## [YOUR GOAL]
Line by line, output the data that follows exactly as written.

Dataset records
◆ ◆ ◆ ◆

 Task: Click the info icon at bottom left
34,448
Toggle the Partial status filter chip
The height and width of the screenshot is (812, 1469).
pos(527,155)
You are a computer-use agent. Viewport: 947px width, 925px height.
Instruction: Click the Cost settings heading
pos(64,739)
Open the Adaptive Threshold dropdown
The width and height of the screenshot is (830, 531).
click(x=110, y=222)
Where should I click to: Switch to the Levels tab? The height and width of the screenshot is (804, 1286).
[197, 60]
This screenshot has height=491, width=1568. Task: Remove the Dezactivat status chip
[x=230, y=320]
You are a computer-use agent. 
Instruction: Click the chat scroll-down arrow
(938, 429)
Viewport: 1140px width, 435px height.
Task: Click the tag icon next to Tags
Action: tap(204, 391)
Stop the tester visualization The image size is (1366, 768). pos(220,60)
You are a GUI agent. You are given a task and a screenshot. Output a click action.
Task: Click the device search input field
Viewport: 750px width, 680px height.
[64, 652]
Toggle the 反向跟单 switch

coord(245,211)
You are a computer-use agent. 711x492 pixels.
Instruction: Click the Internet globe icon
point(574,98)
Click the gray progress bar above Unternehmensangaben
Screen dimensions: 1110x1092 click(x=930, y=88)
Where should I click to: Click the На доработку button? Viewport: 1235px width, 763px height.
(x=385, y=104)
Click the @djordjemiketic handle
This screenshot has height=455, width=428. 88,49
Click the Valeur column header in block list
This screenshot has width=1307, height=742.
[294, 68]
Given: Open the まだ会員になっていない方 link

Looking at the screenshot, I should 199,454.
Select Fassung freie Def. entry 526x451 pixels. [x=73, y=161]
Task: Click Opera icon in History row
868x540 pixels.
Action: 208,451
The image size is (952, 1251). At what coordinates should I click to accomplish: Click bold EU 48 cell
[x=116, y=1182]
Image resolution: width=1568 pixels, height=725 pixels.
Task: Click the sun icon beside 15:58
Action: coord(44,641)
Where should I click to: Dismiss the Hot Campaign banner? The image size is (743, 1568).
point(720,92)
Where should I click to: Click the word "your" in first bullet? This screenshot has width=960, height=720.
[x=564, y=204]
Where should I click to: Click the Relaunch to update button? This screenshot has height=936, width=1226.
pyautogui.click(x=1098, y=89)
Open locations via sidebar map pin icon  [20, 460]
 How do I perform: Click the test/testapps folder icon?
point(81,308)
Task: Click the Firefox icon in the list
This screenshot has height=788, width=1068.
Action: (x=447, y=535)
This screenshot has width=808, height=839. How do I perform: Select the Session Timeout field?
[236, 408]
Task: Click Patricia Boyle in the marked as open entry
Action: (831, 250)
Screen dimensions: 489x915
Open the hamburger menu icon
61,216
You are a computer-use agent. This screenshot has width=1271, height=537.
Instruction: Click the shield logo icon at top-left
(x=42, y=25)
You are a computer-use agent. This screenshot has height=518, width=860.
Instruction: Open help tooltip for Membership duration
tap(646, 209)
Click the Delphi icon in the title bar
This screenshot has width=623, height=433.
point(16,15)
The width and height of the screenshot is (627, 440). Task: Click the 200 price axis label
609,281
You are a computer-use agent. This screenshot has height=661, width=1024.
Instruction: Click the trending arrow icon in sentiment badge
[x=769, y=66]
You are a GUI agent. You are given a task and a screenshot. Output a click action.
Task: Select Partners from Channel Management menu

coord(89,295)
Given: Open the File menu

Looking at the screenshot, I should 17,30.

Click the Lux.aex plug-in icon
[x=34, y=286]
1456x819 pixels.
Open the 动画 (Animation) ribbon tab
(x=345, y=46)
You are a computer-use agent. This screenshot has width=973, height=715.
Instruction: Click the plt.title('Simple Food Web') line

◆ ◆ ◆ ◆

## [PROBLEM SOLUTION]
 Task: Click the info icon at bottom left
34,448
Toggle the Partial status filter chip
The height and width of the screenshot is (812, 1469).
pos(527,155)
You are a computer-use agent. Viewport: 947px width, 925px height.
Instruction: Click the Cost settings heading
pos(64,739)
Open the Adaptive Threshold dropdown
The width and height of the screenshot is (830, 531).
click(x=110, y=222)
Where should I click to: Switch to the Levels tab? The height and width of the screenshot is (804, 1286).
[197, 60]
This screenshot has height=491, width=1568. Task: Remove the Dezactivat status chip
[x=230, y=320]
You are a computer-use agent. 
Instruction: Click the chat scroll-down arrow
(938, 429)
Viewport: 1140px width, 435px height.
Task: Click the tag icon next to Tags
Action: tap(204, 391)
Stop the tester visualization The image size is (1366, 768). pos(220,60)
You are a GUI agent. You are given a task and a screenshot. Output a click action.
Task: Click the device search input field
Viewport: 750px width, 680px height.
[64, 652]
Toggle the 反向跟单 switch

coord(245,211)
You are a computer-use agent. 711x492 pixels.
Instruction: Click the Internet globe icon
point(574,98)
Click the gray progress bar above Unternehmensangaben
Screen dimensions: 1110x1092 click(x=930, y=88)
Where should I click to: Click the На доработку button? Viewport: 1235px width, 763px height.
(x=385, y=104)
Click the @djordjemiketic handle
This screenshot has height=455, width=428. 88,49
Click the Valeur column header in block list
This screenshot has width=1307, height=742.
[294, 68]
Given: Open the まだ会員になっていない方 link

Looking at the screenshot, I should 199,454.
Select Fassung freie Def. entry 526x451 pixels. [x=73, y=161]
Task: Click Opera icon in History row
868x540 pixels.
Action: 208,451
The image size is (952, 1251). At what coordinates should I click to accomplish: Click bold EU 48 cell
[x=116, y=1182]
Image resolution: width=1568 pixels, height=725 pixels.
Task: Click the sun icon beside 15:58
Action: coord(44,641)
Where should I click to: Dismiss the Hot Campaign banner? The image size is (743, 1568).
point(720,92)
Where should I click to: Click the word "your" in first bullet? This screenshot has width=960, height=720.
[x=564, y=204]
Where should I click to: Click the Relaunch to update button? This screenshot has height=936, width=1226.
pyautogui.click(x=1098, y=89)
Open locations via sidebar map pin icon  [20, 460]
 How do I perform: Click the test/testapps folder icon?
point(81,308)
Task: Click the Firefox icon in the list
This screenshot has height=788, width=1068.
Action: (x=447, y=535)
This screenshot has width=808, height=839. How do I perform: Select the Session Timeout field?
[236, 408]
Task: Click Patricia Boyle in the marked as open entry
Action: (831, 250)
Screen dimensions: 489x915
Open the hamburger menu icon
61,216
You are a computer-use agent. This screenshot has width=1271, height=537.
Instruction: Click the shield logo icon at top-left
(x=42, y=25)
You are a computer-use agent. This screenshot has height=518, width=860.
Instruction: Open help tooltip for Membership duration
tap(646, 209)
Click the Delphi icon in the title bar
This screenshot has width=623, height=433.
point(16,15)
The width and height of the screenshot is (627, 440). Task: Click the 200 price axis label
609,281
You are a computer-use agent. This screenshot has height=661, width=1024.
Instruction: Click the trending arrow icon in sentiment badge
[x=769, y=66]
You are a GUI agent. You are given a task and a screenshot. Output a click action.
Task: Select Partners from Channel Management menu

coord(89,295)
Given: Open the File menu

Looking at the screenshot, I should 17,30.

Click the Lux.aex plug-in icon
[x=34, y=286]
1456x819 pixels.
Open the 动画 (Animation) ribbon tab
(x=345, y=46)
You are a computer-use agent. This screenshot has width=973, height=715.
Instruction: Click the plt.title('Simple Food Web') line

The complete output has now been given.